Il deserto appare anche come tempo intermedio: non ci
si installa nel deserto, lo si traversa. Quaranta anni; quaranta giorni: è il
tempo del deserto per tutto Israele, ma anche per Mosè, per Elia, per Gesù.
Tempo che può essere vissuto solo imparando la pazienza, l'attesa, la
perseveranza, accettando il caro prezzo della speranza. E, forse, l'immensità
del tempo del deserto è già esperienza e pregustazione di eternità! Ma il
deserto è anche cammino: nel deserto occorre avanzare, non è consentito
«disertare», ma la tentazione è la regressione, la paura che spinge a tornare
indietro, a preferire la sicurezza della schiavitù egiziana al rischio
dell'avventura della libertà. Una libertà che non è situata al termine del
cammino, ma che si vive nel cammino. Però per compiere questo cammino occorre
essere leggeri, con pochi bagagli: il deserto insegna l'essenzialità, è
apprendistato di sottrazione e di spoliazione. Il deserto è magistero di fede:
esso aguzza lo sguardo interiore e fa dell'uomo un vigilante, un uomo
dall'occhio penetrante. L'uomo del deserto può così riconoscere la presenza di
Dio e denunciare l'idolatria.

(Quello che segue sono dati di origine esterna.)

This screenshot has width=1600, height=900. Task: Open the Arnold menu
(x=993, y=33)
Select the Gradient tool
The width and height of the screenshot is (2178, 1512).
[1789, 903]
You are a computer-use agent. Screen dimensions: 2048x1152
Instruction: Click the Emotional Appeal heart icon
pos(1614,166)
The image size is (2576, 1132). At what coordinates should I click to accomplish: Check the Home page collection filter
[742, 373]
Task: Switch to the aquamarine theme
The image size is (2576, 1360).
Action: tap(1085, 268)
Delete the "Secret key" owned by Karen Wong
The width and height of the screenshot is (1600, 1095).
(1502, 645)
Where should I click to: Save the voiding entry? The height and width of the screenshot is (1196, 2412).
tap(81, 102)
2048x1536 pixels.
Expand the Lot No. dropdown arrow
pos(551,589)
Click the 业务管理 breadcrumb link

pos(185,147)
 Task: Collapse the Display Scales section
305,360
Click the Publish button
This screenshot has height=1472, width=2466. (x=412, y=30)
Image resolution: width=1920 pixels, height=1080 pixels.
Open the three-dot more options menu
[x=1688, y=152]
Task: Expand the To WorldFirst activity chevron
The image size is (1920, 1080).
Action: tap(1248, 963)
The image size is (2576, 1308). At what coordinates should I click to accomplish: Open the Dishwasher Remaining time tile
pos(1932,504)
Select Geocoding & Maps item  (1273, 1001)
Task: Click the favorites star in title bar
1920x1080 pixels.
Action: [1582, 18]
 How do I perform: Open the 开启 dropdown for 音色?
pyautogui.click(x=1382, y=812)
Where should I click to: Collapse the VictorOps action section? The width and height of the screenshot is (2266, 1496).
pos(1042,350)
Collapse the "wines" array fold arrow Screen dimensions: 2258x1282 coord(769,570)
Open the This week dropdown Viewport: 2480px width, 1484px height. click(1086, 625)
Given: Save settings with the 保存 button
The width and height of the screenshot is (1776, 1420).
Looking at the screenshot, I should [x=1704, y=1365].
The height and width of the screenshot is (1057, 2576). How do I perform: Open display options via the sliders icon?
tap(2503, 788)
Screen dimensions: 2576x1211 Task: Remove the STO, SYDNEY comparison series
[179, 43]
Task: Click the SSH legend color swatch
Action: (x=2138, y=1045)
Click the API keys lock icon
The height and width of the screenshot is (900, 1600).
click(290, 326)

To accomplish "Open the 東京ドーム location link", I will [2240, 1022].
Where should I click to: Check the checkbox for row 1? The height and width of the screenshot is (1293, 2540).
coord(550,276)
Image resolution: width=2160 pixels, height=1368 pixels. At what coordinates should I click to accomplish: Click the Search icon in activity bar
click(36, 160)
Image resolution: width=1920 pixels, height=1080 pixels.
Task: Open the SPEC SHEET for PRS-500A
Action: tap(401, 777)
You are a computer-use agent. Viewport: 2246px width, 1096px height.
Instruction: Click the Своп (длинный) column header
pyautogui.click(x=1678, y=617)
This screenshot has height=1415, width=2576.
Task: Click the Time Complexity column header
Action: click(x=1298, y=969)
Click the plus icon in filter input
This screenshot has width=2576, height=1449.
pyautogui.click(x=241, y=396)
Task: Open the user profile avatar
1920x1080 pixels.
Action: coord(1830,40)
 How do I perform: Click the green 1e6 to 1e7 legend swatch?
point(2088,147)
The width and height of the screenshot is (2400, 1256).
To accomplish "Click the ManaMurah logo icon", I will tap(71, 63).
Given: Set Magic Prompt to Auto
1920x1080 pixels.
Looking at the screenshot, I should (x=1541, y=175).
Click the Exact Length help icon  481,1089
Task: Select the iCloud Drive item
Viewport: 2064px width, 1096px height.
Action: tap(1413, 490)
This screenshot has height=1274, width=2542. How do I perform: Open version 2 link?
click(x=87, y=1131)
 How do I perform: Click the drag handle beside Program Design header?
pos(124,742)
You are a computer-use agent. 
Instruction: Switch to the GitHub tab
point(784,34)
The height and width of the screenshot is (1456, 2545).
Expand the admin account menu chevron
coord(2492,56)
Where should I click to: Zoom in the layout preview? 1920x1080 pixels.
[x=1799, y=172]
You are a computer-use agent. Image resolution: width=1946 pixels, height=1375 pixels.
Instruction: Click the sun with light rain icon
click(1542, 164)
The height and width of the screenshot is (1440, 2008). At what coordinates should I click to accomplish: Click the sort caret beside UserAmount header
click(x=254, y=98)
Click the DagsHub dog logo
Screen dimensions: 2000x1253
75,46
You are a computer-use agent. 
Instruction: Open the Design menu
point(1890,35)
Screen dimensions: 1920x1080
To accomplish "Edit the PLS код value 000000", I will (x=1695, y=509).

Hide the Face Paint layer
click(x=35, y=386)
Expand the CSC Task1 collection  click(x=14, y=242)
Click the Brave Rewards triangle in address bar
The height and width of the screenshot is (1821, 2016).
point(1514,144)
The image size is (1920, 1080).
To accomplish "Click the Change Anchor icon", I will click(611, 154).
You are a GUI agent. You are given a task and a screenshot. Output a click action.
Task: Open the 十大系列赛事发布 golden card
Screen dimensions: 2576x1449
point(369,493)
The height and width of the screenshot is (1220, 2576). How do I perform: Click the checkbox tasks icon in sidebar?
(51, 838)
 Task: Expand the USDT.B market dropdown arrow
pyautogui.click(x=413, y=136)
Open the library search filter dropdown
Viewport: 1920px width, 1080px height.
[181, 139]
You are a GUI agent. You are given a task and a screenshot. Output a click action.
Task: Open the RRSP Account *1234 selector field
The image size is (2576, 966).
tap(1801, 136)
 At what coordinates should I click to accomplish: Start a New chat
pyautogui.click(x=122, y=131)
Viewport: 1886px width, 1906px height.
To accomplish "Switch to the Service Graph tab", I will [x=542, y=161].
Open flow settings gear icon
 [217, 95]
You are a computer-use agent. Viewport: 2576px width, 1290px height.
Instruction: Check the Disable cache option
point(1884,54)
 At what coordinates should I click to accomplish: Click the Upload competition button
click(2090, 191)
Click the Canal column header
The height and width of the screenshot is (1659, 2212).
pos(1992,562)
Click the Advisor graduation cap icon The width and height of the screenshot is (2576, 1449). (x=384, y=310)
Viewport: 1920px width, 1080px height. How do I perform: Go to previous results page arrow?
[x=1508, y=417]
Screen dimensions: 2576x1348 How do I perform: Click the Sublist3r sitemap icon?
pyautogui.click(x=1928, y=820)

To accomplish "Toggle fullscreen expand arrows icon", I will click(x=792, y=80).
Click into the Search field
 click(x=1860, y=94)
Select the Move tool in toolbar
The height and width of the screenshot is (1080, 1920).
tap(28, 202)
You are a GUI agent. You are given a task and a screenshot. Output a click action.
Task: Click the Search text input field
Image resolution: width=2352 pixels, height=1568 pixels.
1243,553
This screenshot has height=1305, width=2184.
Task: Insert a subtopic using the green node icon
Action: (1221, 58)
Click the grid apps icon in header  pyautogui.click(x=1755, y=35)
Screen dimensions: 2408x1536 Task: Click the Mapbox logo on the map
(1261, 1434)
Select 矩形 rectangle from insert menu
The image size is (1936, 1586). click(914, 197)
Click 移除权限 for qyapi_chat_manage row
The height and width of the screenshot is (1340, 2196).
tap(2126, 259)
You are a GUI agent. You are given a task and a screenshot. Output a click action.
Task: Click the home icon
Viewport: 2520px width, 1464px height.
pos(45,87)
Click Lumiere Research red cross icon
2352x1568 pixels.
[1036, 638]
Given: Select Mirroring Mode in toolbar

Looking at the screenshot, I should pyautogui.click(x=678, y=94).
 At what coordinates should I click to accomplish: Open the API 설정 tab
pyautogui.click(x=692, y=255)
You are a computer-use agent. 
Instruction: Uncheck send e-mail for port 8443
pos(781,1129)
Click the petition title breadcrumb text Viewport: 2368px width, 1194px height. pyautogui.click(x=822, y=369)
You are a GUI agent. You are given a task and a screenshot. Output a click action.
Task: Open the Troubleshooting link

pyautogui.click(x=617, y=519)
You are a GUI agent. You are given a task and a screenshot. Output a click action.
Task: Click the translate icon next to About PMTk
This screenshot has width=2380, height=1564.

Giovanni Battista, uomo del deserto per
eccellenza, mostra che in lui tutto è essenziale: egli è voce che grida
chiedendo conversione, è mano che indica il Messia, è occhio che scruta e
discerne il peccato, è corpo scolpito dal deserto, è esistenza che si fa
cammino per il Signore («nel deserto preparate la via del Signore!», Isaia
40,3). Il suo cibo è parco, il suo abito lo dichiara profeta, egli stesso
diminuisce di fronte a colui che viene dopo di lui: ha imparato fino in fondo
l'economia di diminuzione del deserto. Ma ha vissuto anche il deserto come
luogo di incontro, di amicizia, di amore: egli è l'amico dello sposo che sta
accanto allo sposo e gioisce quando ne sente la voce.
Sì, è a questa ambivalenza che ci pone di fronte il
deserto biblico, e, così esso diviene cifra dell'ambivalenza della vita umana,
dell'esperienza quotidiana del credente, della stessa contraddittoria
esperienza di Dio. Forse ha ragione Henri le Saux quando scrive che «Dio non è
nel deserto. È il deserto che è il mistero stesso di Dio».